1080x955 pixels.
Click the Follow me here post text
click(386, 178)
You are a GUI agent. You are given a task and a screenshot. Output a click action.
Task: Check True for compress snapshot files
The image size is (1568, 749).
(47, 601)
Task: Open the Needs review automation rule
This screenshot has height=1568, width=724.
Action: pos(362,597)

::::

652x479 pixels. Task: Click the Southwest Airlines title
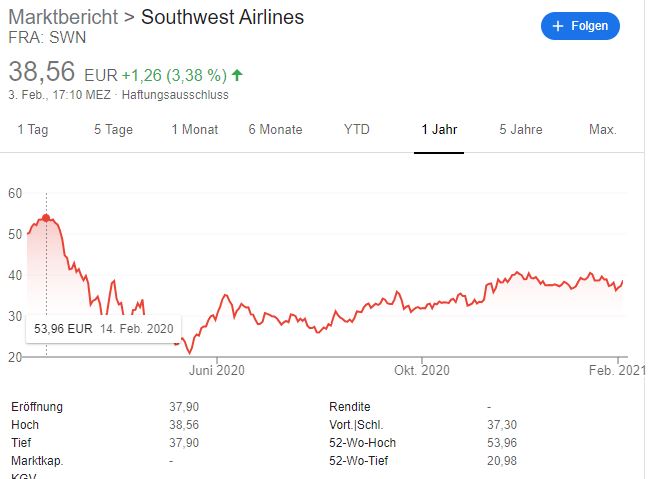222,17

::::

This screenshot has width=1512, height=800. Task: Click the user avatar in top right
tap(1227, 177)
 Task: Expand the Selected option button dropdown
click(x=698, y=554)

::::

WORK TO COMPLETE:
Turn the lines from the one containing "This screenshot has width=1512, height=800." through the one containing "click(x=698, y=554)" into a Markdown table with the columns Row and Line, numbering each row and skipping any blank lines.

WRITTEN RESPONSE:
| Row | Line |
|---|---|
| 1 | This screenshot has width=1512, height=800. Task: Click the user avatar in top right |
| 2 | tap(1227, 177) |
| 3 |  Task: Expand the Selected option button dropdown |
| 4 | click(x=698, y=554) |